Texte fourni

**********

Il faudrait que le Service de la Production Agricole pût avoir une équipe plus imposante d’agents agricoles, multiplier ses centres d’expérimentation, établir des plantations modèles de manière à promouvoir les cultures reconnues propres à chaque région et à diversifier ainsi notre production.

Il faudrait que l’administration de l’instruction publique pût entreprendre la construction de maisons d’écoles rurales et urbaines, les équiper comme il convient et délivrer les instituteurs de leurs salaires de famine.

Voilà des besoins indispensables. Il faudrait y satisfaire. Mais avec quoi ?...

Je souris quelquefois lorsque j’entends mener grand bruit, dans la presse ou à la tribune, à propos de l’équilibre du budget, comme s’il s’agissait d’une de ces graves questions extrêmement complexes qui préoccupent actuellement les grands pays dont l’organisation économique et financière a été si profondément troublée par la crise mondiale. Evidemment, le budget de l’État doit être équilibré. C’est une nécessité classique. J’ajoute que nous y sommes tenus, et jusqu’à nouvel ordre, par une obligation internationale. Aussi, le Gouvernement est-il obligé de veiller à ce qu’aucune inscription de dépenses, même utiles, ne vienne détruire l’équilibre budgétaire, et de le rétablir aussitôt, lorsque, d’une manière ou d’une autre, il se trouve rompu.

Mais la question ne me parait nécessiter ni cette débauche d’encre, ni ce flux de paroles, l’équilibre de notre budget étant, par la force même des choses, presque automatique.

**********

[Lignes indiquant l'emplacement des cibles]
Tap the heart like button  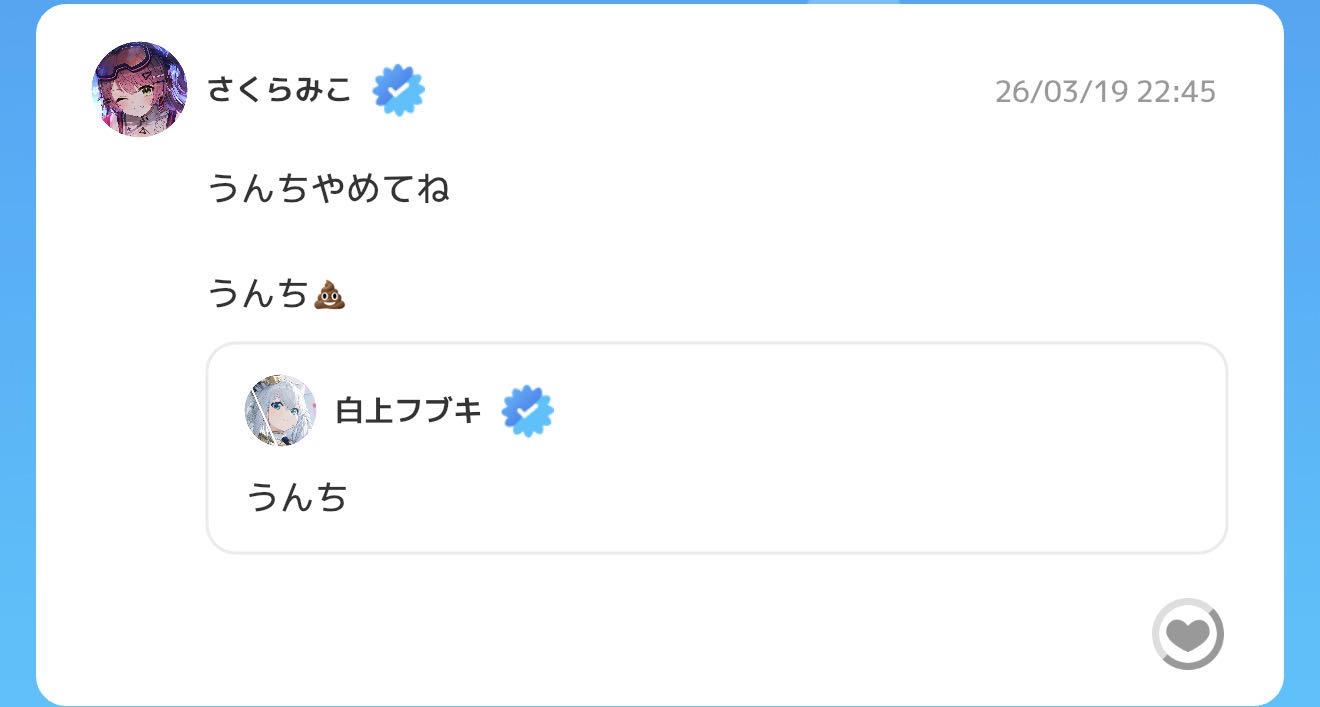(x=1187, y=634)
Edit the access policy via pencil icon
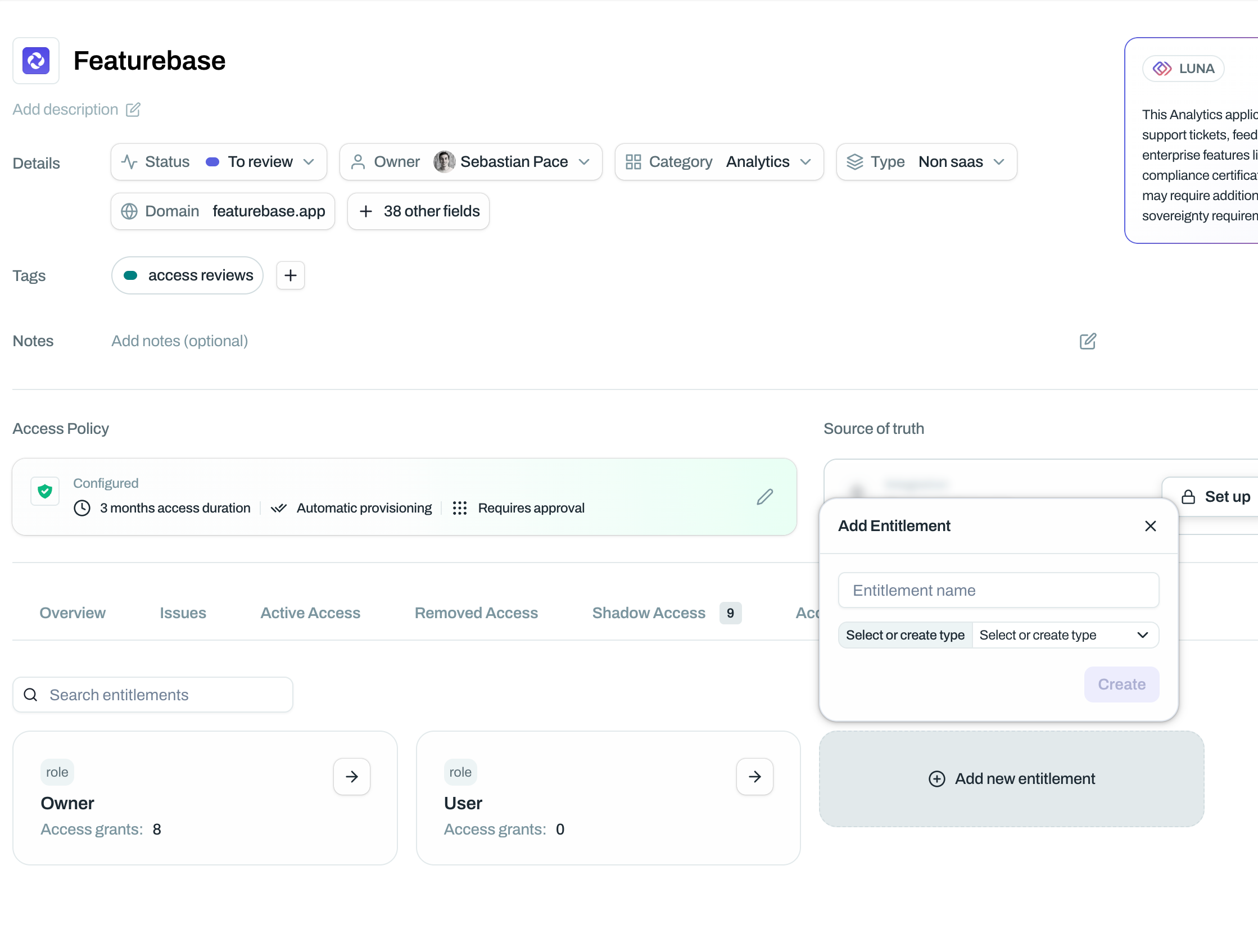Viewport: 1258px width, 952px height. pos(764,496)
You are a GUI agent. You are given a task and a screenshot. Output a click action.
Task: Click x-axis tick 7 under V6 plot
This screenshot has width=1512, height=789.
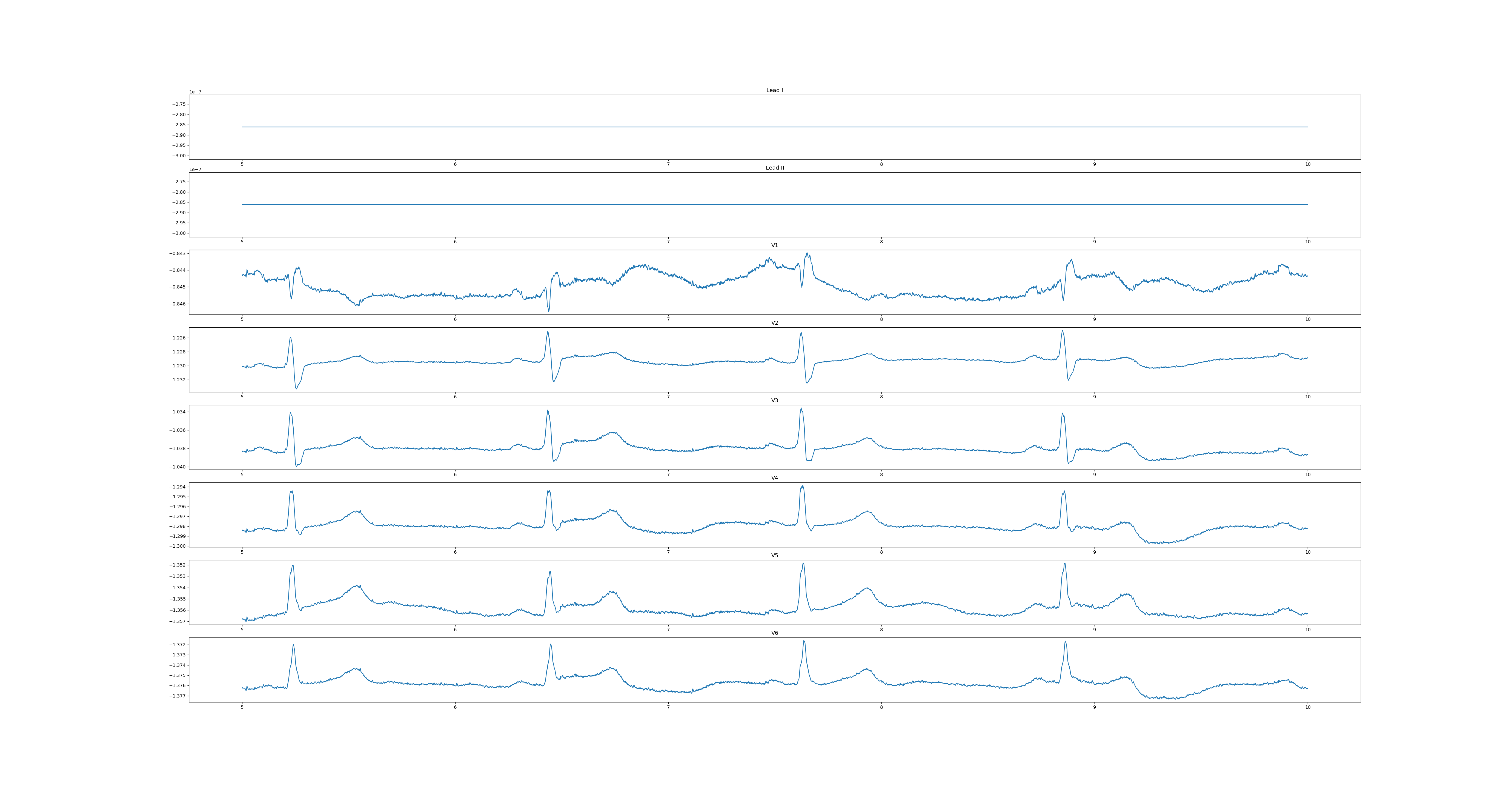click(x=668, y=707)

**********

Consigne écrite A
Les affirmations suivantes sont-elles conformes au texte sur l'équilibre du budget ? Répondez par oui ou par non à chacune, en citant mot pour mot les termes du texte qui tranchent : (i) l'auteur juge que le budget de l'État doit être équilibré ; (ii) les instituteurs reçoivent des salaires convenables ; (iii) l'équilibre du budget est présenté comme presque automatique.
Consigne écrite B
Prolongez le texte sur l'équilibre du budget en reprenant après sa dernière phrase.
Ces données n'ont aucun lien avec le texte sur l'équilibre du budget.

Réponse correcte A
(i) Oui : « Evidemment, le budget de l’État doit être équilibré. »
(ii) Non : « délivrer les instituteurs de leurs salaires de famine ».
(iii) Oui : « l’équilibre de notre budget étant, par la force même des choses, presque automatique ».

Réponse correcte B
En effet, de quoi se compose-t-il, notre misérable petit budget de dépenses ? Jetez-y un simple coup d’œil et vous verrez, comme moi, qu’il est composé d’éléments extrêmement simples et auxquels on ne peut guère toucher. Des six millions et quatre cent [8] mille dollars qui en forment environ le total, il y a déjà deux millions ou à peu près pour la Dette publique. Et de ce qui reste, il faut compter plus de quatre millions de dollars répartis en indemnités, appointements, pensions, subventions et autres menues dépenses obligatoires... De telle sorte que nous ne disposons annuellement que de quatre ou cinq cent mille dollars à peine pour pourvoir à tous les besoins dont nous venons de parler. Ce n’est certainement pas la dixième partie de ce qu’il faudrait.

— Je trouve merveilleux, me disait fort judicieusement, un étranger de marque, ce qu’on arrive à faire dans ce pays avec si peu d’argent...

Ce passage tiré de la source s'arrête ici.